For Australia teams of a certain era, tours to South Asia were hardship postings. We've all heard the stories. The facilities were sub-par and the pitches questionable. The sun was hot. The humidity was icky. The butter chicken didn't taste anything like in the local curry house in Sydney.
The 1986 Dean Jones 210 story from the tied Test in Chennai (then Madras), for instance, features dehydration, mid-pitch vomiting, involuntary urination, smells emanating from a canal, and later in that Test, dodgy umpiring. Saline drips, blood, sweat, beers - these were the fluids of a subcontinent tour. (Sometimes you didn't get beers)
Usman Khawaja has been on tough tours. One in Sri Lanka was almost traumatically bad. In 2016, Australia were spun out six times, and Khawaja had the most memorably disastrous outing, in Galle. On the same Thursday, he fell for 11 to an offspinner's arm ball in the morning, before leaving almost that exact same delivery to be bowled for a duck, in the final hour of play.
It's 2025, now, though, and things have changed. Modern-day Khawaja is different. He runs at spinners. He reverse-slaps them. He hits over the top. He turns even hard-spun well-flighted deliveries into scoring opportunities, coming down the track and whipping through midwicket. There's no hardship in this posting. Khawaja's on 21 off 29, then you blink and he has sailed to fifty. Once shellshocked and inert at this venue, the current version of Khawaja is proactive, calculated, and dynamic.
Because this was a Khawaja innings, the first boundary was a soothing cover drive. But we got past the niceties quickly. There was a trek down the pitch to bang offspinner Nishan Peiris down the ground in the sixth over, a six off the same bowler a few overs later, then the reverse-sweeps when Sri Lanka bolstered their protection down the ground and left the square boundaries open. There were laps, conventional-sweeps, and when his manoeuvring forced bowlers to pitch short, the thundering pull through midwicket. Once he'd been mauled by spinners here, now he was manipulating them.
Khawaja's path here is instructive. Following those 2016 Tests (he was dropped for the third match), Khawaja watched George Bailey reverse-sweep Sri Lanka's spinners to good effect in the ODI series that followed, and was desperate to add the shot to his game, as revealed to journalist Andrew Ramsay. If there is a single shot that substantially improves your batting against spin, the reverse-sweep has got to be high on the list. Suddenly, you can hit balls pitching tight in line with the stumps through point, or behind square on the offside. It's a shot that makes captains change fields, and bowlers switch up their lengths, even subconsciously.
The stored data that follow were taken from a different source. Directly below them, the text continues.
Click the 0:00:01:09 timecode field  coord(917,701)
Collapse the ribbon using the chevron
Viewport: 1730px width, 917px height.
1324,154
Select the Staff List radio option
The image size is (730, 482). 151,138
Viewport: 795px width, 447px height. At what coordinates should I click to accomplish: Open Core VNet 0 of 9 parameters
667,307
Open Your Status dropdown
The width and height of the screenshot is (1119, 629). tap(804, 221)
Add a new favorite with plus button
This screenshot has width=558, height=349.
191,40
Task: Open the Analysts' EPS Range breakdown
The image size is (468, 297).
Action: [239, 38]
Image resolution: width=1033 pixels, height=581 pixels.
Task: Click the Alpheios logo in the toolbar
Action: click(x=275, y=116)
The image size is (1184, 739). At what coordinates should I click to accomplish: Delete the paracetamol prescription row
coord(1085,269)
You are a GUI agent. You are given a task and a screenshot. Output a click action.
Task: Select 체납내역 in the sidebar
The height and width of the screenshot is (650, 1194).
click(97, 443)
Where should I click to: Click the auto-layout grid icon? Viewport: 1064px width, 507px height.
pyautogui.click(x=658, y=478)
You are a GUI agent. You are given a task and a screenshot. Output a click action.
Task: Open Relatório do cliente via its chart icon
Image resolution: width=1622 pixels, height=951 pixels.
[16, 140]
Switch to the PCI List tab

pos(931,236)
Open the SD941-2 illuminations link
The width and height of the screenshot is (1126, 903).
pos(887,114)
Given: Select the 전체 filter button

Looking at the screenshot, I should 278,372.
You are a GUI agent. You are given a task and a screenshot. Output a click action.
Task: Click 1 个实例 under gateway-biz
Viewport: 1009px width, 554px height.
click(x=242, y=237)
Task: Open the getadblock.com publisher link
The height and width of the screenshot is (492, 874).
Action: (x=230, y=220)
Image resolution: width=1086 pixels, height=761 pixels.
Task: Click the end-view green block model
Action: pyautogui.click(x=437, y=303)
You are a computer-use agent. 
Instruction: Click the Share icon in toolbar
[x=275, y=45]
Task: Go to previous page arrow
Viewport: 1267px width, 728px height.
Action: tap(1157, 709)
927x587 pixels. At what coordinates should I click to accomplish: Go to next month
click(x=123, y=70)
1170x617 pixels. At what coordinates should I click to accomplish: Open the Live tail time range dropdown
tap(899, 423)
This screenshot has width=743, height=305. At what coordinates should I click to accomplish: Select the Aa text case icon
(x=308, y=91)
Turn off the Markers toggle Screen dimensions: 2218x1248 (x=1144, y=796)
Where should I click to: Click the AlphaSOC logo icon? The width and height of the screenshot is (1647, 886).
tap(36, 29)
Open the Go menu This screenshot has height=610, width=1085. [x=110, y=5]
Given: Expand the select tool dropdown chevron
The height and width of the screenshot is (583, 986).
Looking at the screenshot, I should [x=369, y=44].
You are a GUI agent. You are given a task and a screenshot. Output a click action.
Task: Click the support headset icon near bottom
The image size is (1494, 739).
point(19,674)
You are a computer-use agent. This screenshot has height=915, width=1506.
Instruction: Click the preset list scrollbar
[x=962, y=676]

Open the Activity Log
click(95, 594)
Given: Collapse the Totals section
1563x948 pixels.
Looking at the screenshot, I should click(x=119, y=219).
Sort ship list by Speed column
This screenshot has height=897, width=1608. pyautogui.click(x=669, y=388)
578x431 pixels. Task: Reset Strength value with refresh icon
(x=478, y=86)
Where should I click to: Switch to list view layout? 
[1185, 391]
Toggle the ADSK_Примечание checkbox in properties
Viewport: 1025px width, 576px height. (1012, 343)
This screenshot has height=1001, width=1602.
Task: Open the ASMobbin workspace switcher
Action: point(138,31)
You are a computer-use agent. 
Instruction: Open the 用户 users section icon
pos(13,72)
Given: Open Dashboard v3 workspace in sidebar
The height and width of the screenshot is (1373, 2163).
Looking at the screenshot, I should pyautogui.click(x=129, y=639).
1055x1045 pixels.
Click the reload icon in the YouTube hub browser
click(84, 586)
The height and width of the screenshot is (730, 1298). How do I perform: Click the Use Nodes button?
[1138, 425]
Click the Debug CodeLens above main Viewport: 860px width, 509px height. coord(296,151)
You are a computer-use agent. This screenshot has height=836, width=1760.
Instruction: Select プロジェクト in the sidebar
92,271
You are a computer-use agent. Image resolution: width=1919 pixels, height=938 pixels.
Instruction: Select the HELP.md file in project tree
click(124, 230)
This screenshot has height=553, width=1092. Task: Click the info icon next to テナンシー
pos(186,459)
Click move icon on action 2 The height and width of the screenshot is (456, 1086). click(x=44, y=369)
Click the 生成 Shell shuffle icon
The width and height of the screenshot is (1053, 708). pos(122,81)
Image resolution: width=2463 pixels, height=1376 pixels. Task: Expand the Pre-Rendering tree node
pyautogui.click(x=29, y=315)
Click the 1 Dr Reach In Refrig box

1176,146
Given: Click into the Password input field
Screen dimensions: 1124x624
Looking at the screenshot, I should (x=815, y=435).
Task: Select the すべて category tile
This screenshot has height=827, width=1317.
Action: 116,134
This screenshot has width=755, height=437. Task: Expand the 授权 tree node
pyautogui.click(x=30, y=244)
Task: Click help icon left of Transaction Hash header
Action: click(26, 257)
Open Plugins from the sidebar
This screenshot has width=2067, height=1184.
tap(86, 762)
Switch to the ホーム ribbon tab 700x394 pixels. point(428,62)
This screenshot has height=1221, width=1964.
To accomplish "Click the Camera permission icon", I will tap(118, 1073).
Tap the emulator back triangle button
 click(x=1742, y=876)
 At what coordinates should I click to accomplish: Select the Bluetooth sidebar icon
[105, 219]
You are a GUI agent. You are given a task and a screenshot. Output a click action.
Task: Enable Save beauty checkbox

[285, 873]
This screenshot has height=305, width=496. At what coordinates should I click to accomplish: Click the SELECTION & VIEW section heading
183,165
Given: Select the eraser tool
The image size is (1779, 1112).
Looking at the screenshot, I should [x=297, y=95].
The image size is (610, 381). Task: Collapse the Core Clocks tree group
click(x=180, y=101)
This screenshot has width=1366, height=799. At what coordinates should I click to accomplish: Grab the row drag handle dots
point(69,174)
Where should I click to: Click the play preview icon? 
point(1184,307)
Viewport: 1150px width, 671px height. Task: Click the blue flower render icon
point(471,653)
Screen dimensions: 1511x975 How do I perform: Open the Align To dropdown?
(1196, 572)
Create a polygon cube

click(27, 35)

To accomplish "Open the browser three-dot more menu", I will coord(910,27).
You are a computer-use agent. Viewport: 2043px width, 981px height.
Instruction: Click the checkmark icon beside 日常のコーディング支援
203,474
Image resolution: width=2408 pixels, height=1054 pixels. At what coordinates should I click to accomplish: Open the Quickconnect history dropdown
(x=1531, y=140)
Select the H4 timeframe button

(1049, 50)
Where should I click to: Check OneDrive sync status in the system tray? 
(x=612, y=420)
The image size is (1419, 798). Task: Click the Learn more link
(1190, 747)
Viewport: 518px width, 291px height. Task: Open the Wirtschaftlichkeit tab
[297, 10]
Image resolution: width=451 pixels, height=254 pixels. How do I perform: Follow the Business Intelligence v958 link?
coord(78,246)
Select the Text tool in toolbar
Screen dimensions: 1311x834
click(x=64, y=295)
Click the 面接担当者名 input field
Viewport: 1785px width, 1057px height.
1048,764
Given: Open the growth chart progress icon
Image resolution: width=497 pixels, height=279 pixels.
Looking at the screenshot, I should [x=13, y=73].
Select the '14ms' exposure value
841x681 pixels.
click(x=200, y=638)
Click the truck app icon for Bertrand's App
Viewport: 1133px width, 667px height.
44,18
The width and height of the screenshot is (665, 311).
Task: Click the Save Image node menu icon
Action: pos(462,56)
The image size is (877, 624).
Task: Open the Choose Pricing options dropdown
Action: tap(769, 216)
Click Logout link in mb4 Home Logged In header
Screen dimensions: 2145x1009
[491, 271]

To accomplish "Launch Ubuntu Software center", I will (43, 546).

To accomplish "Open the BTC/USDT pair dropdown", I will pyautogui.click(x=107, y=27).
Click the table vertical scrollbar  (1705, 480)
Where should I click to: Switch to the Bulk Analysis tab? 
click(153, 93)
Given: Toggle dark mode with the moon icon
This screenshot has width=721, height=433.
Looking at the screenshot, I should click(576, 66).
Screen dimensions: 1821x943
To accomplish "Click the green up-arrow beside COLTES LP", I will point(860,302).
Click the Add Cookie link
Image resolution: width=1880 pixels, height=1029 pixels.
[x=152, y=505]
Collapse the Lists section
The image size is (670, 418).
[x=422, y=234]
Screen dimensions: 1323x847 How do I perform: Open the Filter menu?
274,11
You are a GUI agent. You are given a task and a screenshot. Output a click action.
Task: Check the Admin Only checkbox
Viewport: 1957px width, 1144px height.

There is also shifting wisdom. Where once, batting advice around surviving in South Asia centred around defence ("come all the way forward, or go right back against spin" etc), the focus is now on attacking and adding run-scoring options. Force the bowlers to defend instead. At times, Sri Lanka's spinners bowled leg-stump lines to Australia's batters, mainly to slow the run rate. Khawaja still found ways to collect frequent runs into the outfield, while Steven Smith at the other end also batted in high gear.
Their progress was far from easy, of course. The morning was as still and humid as any day is likely to get at this venue. There was still significant turn from the surface, even if it was the slow, less dangerous kind. Travis Head set the standard for fun pretty high crashing 57 off 40 in the first 80 minutes of play. Khawaja was more measured with his aggression, but kept the vibes flowing as he reaped runs from shots he couldn't play nine years ago.
"Me and Heady both went after them a little bit," Khawaja said of the opening passage of play, in which Australia scored rapidly. "I took the offspinner over his head a couple of times, and Heady was doing what Heady does, and we both put pressure on the bowlers in our own way and got the field spread out."
Later, alongside Smith, with whom Khawaja shared an unbroken 195-run stand in which both batters completed hundreds, Khawaja settled into rapid accumulation mode. Of his 147 runs on day one, only 46 came from boundaries, and he was still striking at 70 by stumps.
"When you're watching from the sidelines, people don't pick up all the nuances," Khawaja said of that phase of his innings. "You don't know what I'm trying to do, how I'm trying to do it, or what I'm thinking. There's a lot going on."
On the banks, and in the stands at Galle, as Australia had almost the perfect first day of a series, Australia's fans outnumbered the locals, and Khawaja scripted a Galle redemption story, it almost felt as if a glorious Australian Test cricketing summer had been transported to Sri Lanka. At no stage did it feel like hardship.